THE EXERCISE: Update the lines below by swapping every "Instruction" for "Command", and keep everything else the same.

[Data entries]
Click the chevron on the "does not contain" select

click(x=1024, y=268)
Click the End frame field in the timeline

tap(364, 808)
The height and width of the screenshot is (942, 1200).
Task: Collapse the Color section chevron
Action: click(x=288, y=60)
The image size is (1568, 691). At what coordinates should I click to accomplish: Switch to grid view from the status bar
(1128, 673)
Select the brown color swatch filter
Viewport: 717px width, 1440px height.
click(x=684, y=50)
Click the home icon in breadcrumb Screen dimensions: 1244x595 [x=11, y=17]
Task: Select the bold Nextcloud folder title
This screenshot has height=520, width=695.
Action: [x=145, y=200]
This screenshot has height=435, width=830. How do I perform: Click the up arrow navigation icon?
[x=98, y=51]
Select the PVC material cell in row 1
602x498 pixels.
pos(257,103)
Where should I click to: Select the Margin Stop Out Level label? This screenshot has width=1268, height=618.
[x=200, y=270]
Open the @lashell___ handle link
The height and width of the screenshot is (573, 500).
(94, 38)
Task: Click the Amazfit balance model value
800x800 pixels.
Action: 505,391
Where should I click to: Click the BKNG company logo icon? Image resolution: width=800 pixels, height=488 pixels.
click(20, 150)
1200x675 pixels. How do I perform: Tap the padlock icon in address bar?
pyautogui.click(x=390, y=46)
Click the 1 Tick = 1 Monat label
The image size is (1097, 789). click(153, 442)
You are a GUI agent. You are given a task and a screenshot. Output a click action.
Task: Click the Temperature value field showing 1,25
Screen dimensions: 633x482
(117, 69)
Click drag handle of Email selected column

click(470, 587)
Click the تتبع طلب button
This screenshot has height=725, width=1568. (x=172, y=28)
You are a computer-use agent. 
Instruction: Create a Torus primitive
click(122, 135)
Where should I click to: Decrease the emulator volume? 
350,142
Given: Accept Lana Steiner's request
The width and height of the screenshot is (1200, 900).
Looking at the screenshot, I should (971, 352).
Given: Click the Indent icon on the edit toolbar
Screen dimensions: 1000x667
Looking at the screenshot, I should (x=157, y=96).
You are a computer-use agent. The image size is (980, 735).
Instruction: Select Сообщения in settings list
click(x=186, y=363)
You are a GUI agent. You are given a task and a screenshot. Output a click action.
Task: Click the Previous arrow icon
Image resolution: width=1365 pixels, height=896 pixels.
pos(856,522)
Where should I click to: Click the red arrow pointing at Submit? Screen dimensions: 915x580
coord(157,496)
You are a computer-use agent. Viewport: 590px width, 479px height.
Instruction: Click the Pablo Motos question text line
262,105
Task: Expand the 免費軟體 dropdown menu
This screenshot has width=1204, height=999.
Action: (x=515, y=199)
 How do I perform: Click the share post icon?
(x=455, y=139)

THE REPLY:
Click the chevron on the "does not contain" select

click(x=1024, y=268)
Click the End frame field in the timeline

tap(364, 808)
The height and width of the screenshot is (942, 1200).
Task: Collapse the Color section chevron
Action: click(x=288, y=60)
The image size is (1568, 691). At what coordinates should I click to accomplish: Switch to grid view from the status bar
(1128, 673)
Select the brown color swatch filter
Viewport: 717px width, 1440px height.
click(x=684, y=50)
Click the home icon in breadcrumb Screen dimensions: 1244x595 [x=11, y=17]
Task: Select the bold Nextcloud folder title
This screenshot has height=520, width=695.
Action: [x=145, y=200]
This screenshot has height=435, width=830. How do I perform: Click the up arrow navigation icon?
[x=98, y=51]
Select the PVC material cell in row 1
602x498 pixels.
pos(257,103)
Where should I click to: Select the Margin Stop Out Level label? This screenshot has width=1268, height=618.
[x=200, y=270]
Open the @lashell___ handle link
The height and width of the screenshot is (573, 500).
(94, 38)
Task: Click the Amazfit balance model value
800x800 pixels.
Action: 505,391
Where should I click to: Click the BKNG company logo icon? Image resolution: width=800 pixels, height=488 pixels.
click(20, 150)
1200x675 pixels. How do I perform: Tap the padlock icon in address bar?
pyautogui.click(x=390, y=46)
Click the 1 Tick = 1 Monat label
The image size is (1097, 789). click(153, 442)
You are a GUI agent. You are given a task and a screenshot. Output a click action.
Task: Click the Temperature value field showing 1,25
Screen dimensions: 633x482
(117, 69)
Click drag handle of Email selected column

click(470, 587)
Click the تتبع طلب button
This screenshot has height=725, width=1568. (x=172, y=28)
You are a computer-use agent. 
Command: Create a Torus primitive
click(122, 135)
Where should I click to: Decrease the emulator volume? 
350,142
Given: Accept Lana Steiner's request
The width and height of the screenshot is (1200, 900).
Looking at the screenshot, I should (971, 352).
Given: Click the Indent icon on the edit toolbar
Screen dimensions: 1000x667
Looking at the screenshot, I should (x=157, y=96).
You are a computer-use agent. The image size is (980, 735).
Command: Select Сообщения in settings list
click(x=186, y=363)
You are a GUI agent. You are given a task and a screenshot. Output a click action.
Task: Click the Previous arrow icon
Image resolution: width=1365 pixels, height=896 pixels.
pos(856,522)
Where should I click to: Click the red arrow pointing at Submit? Screen dimensions: 915x580
coord(157,496)
You are a computer-use agent. Viewport: 590px width, 479px height.
Command: Click the Pablo Motos question text line
262,105
Task: Expand the 免費軟體 dropdown menu
This screenshot has width=1204, height=999.
Action: (x=515, y=199)
 How do I perform: Click the share post icon?
(x=455, y=139)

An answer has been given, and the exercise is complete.